- Selected extract -
PEOPLE POWER
The Curious Fate of Populism: How Politics Turned Into Pose
By GEOFFREY NUNBERG
New York Times
Published: August 15, 2004
SHOP like a populist," wrote a columnist in The St. Petersburg Times earlier in the month, recommending a local store that specializes in quirky collectibles like old soap boxes and bowling pins.
That's what the "pop" of "populist" has come to, a century after the disappearance of the Populists, or People's Party, who were a powerful political force in the 1890's. They advocated restrictions on corporate power, the direct election of United States senators, an eight-hour day, and a graduated income tax - proposals that led critics to call them "wild-eyed, rattle-brained fanatics."
Today, though, populism can be as much a matter of style as substance. In Boston Magazine, Jon Keller speaks of John Kerry's difficulty in "convincing southern Nascar dads and Wal-Mart moms of the populist empathy of a windsurfing New England multimillionaire." National Review's Jay Nordlinger writes that "President Bush is engaged in a little populist campaigning himself today - he's going to Indiana and Michigan, for a bus tour."
After the demise of the Populist movement, the term itself was chiefly used to disparage demagogues like Louisiana's governor Huey P. Long. It was only in the 1960's that a new generation of politicians began to reclaim the label, often shorn of its inconvenient connotations of class struggle.
They gave the term a second life. Over the past two decades, use of the term "populism" has been 15 times as common in the press as it was during the Eisenhower years. But now it can refer not just to those who speak for the downtrodden, but to anyone or anything whose appeal seems down home, down to earth or down market.
In recent articles the word has been applied to Michael Moore, John Edwards, Garth Brooks, Steven Spielberg, Arnold Schwarzenegger, Fox News, Burger King, Donald Trump, Muktada al-Sadr, the Google initial public stock offering and Oscar de la Renta's new mid-price fashion line.

- Direction -
In the article on populism above, why did critics call the Populists "wild-eyed, rattle-brained fanatics"? Answer in one to three sentences.

- Recorded data -
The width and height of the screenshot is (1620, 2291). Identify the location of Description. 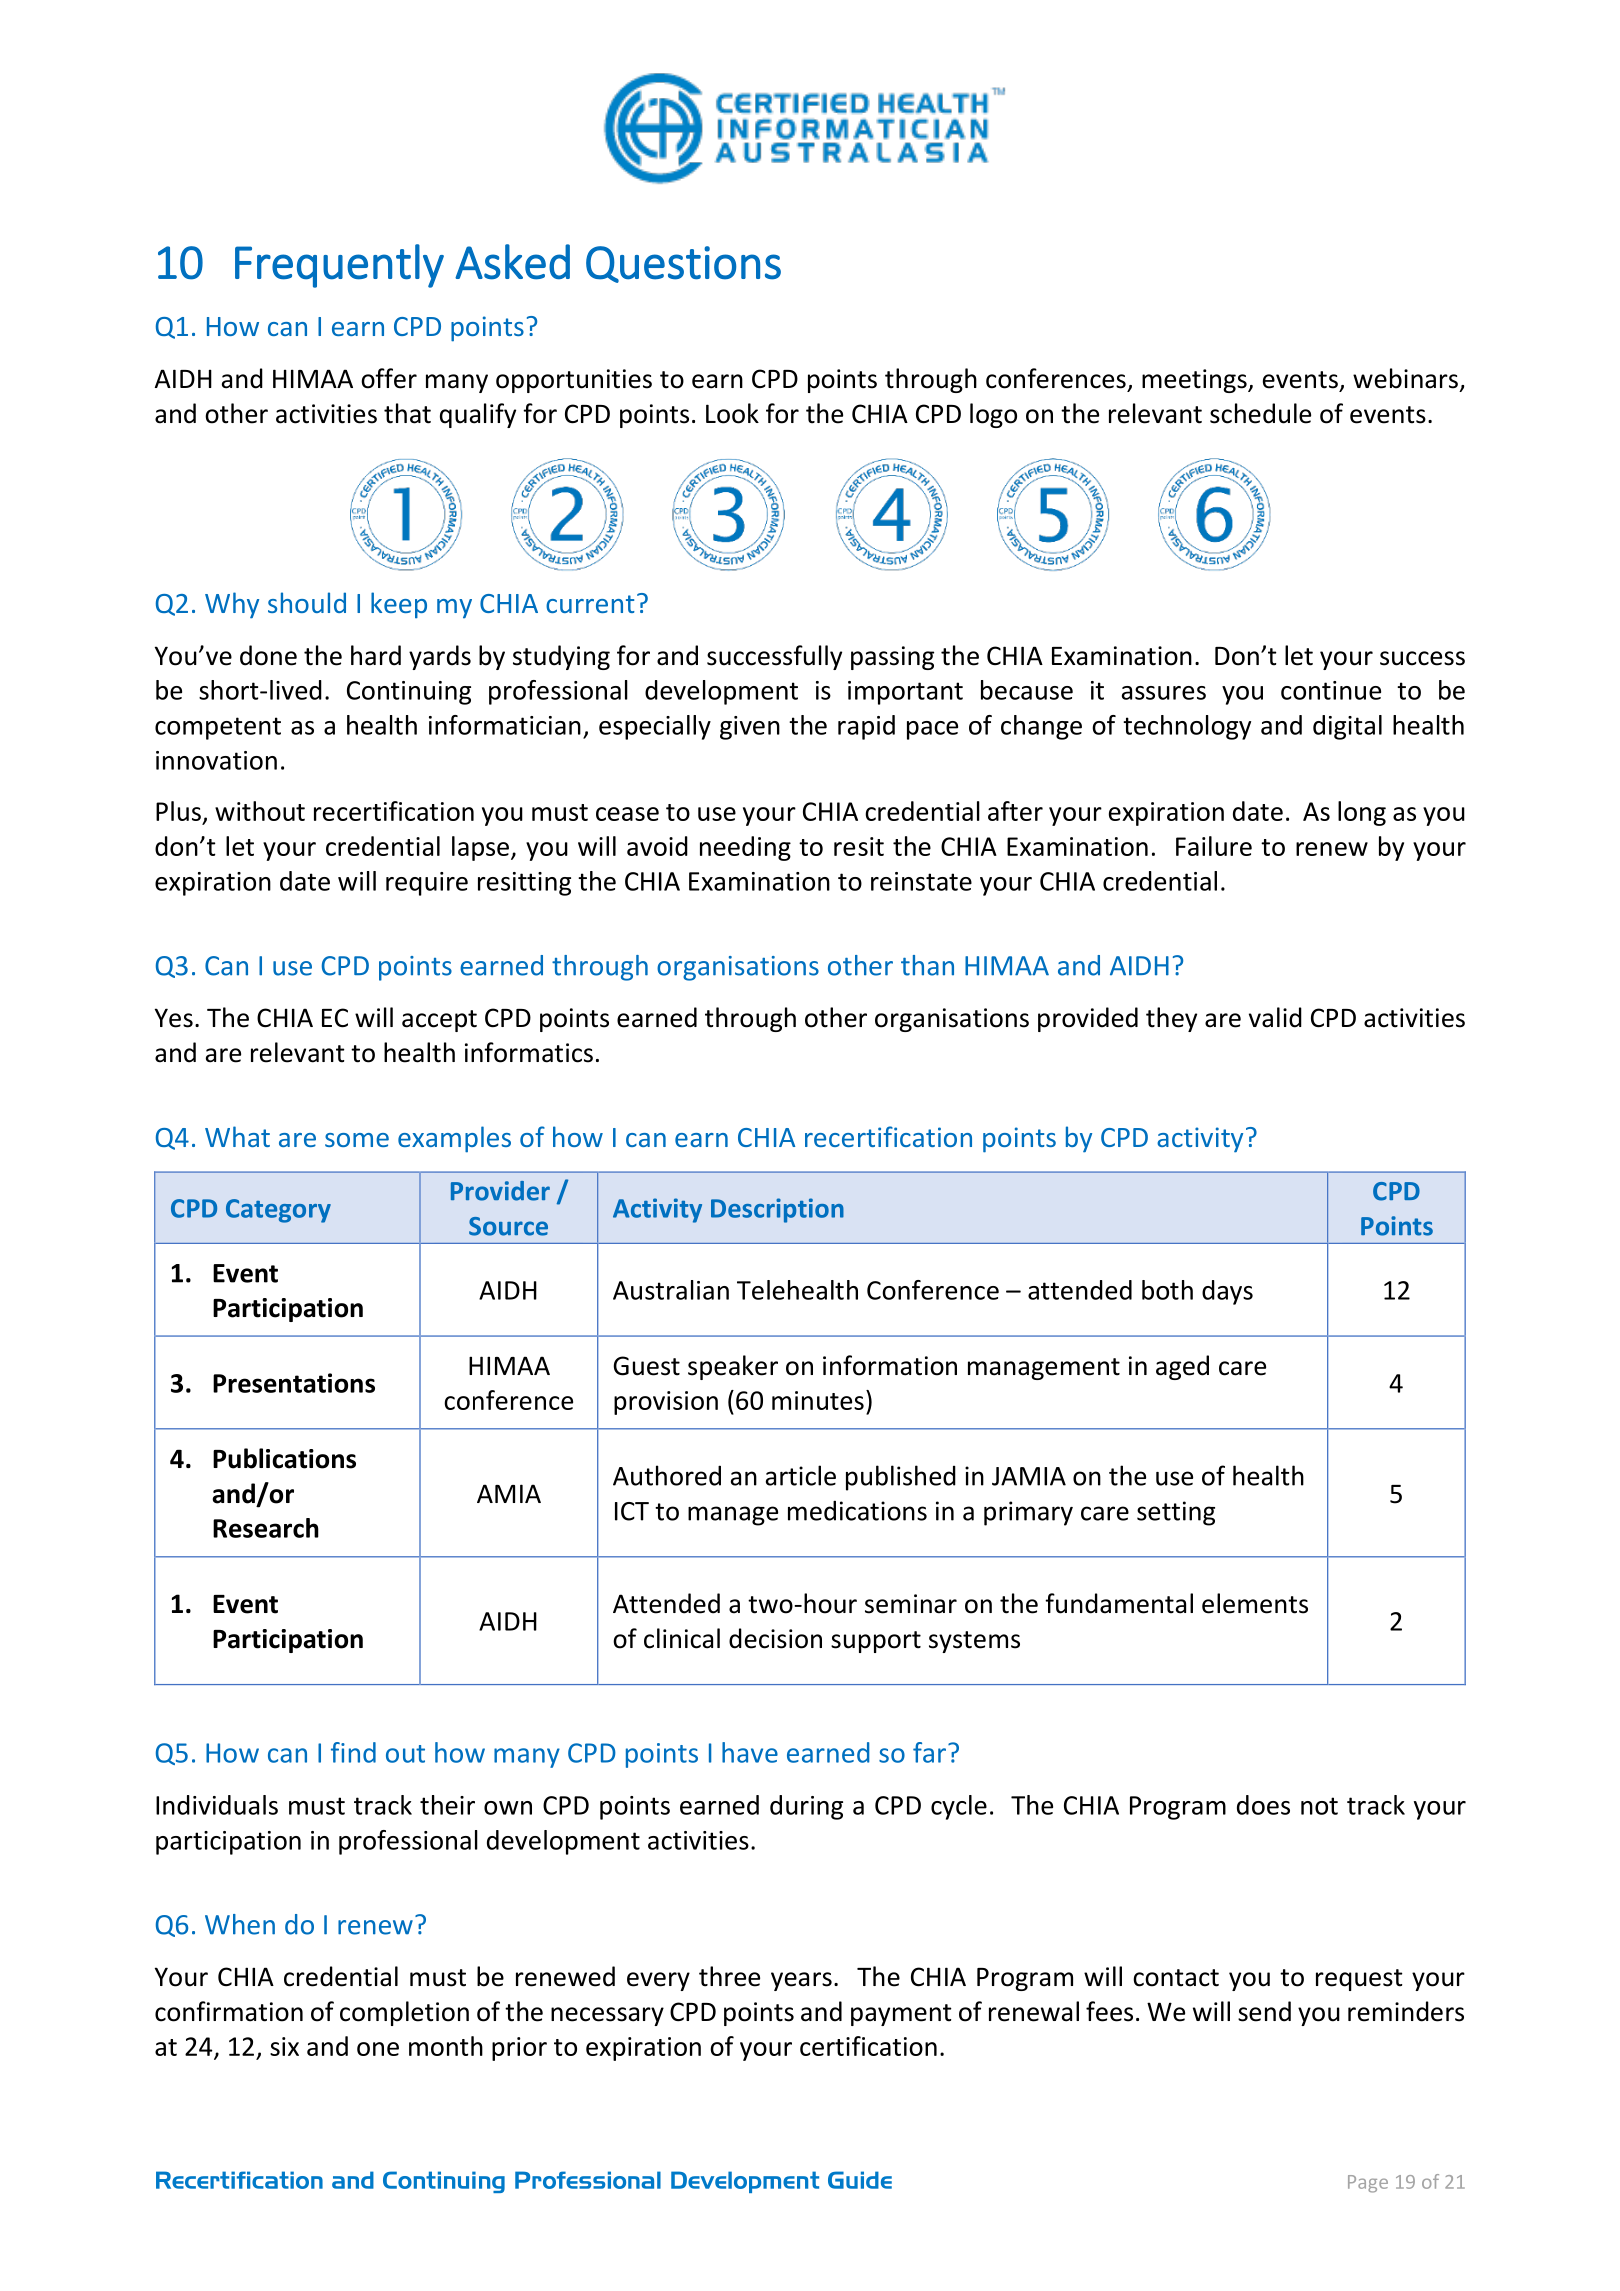
(777, 1210).
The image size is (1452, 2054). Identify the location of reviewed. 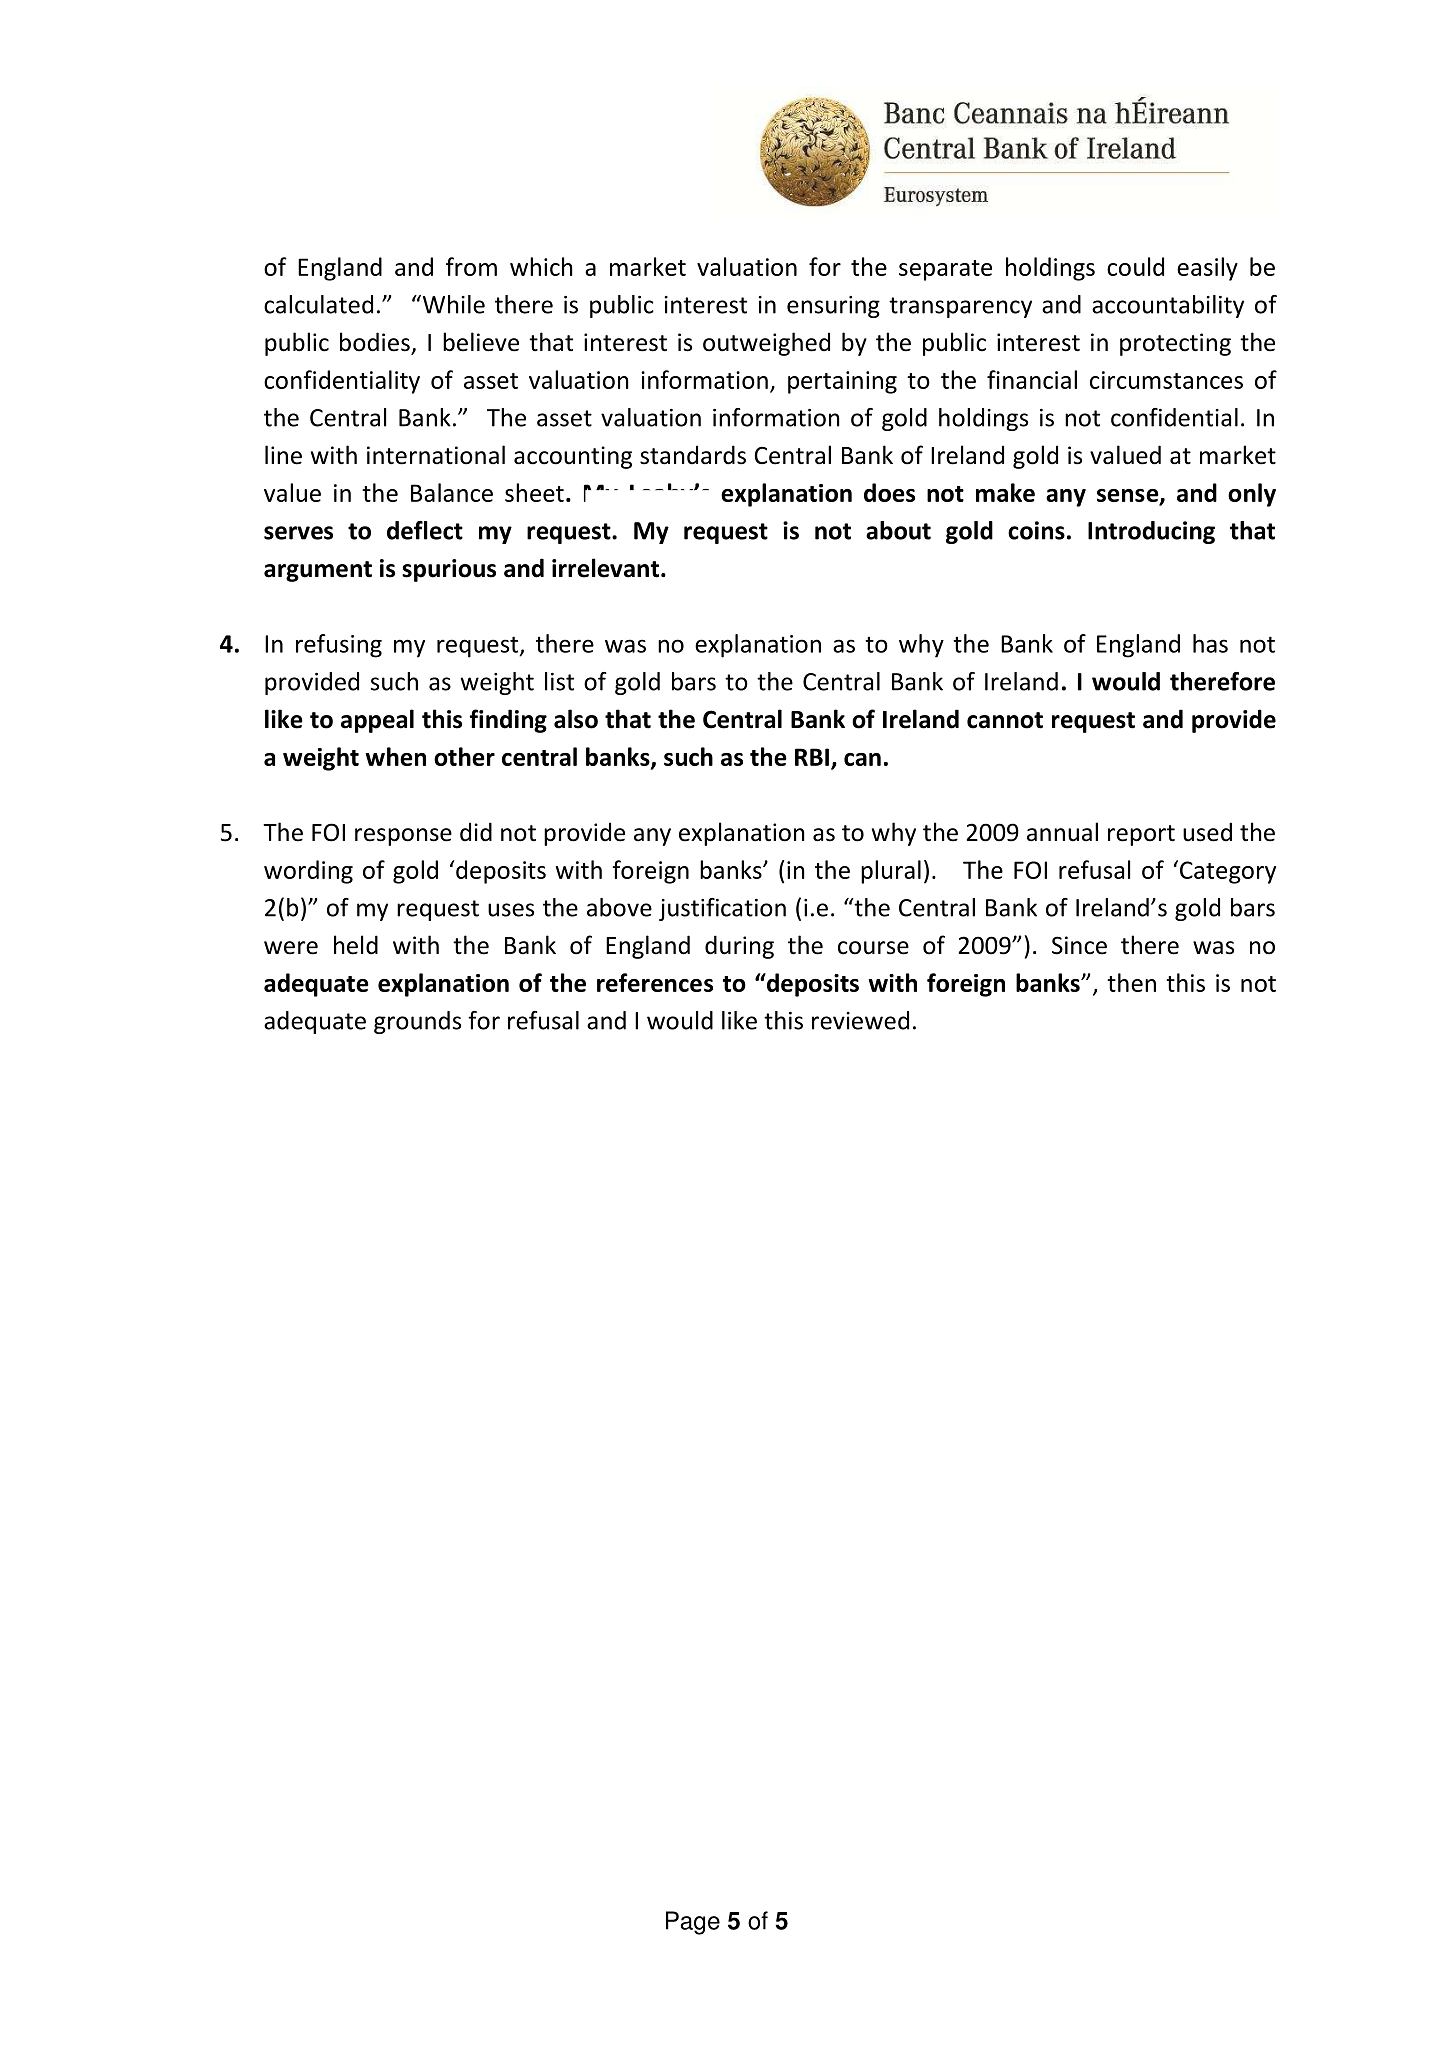
(860, 1020).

- Reply -
The label was a response to the Populists' proposals: restrictions on corporate power, the direct election of United States senators, an eight-hour day, and a graduated income tax.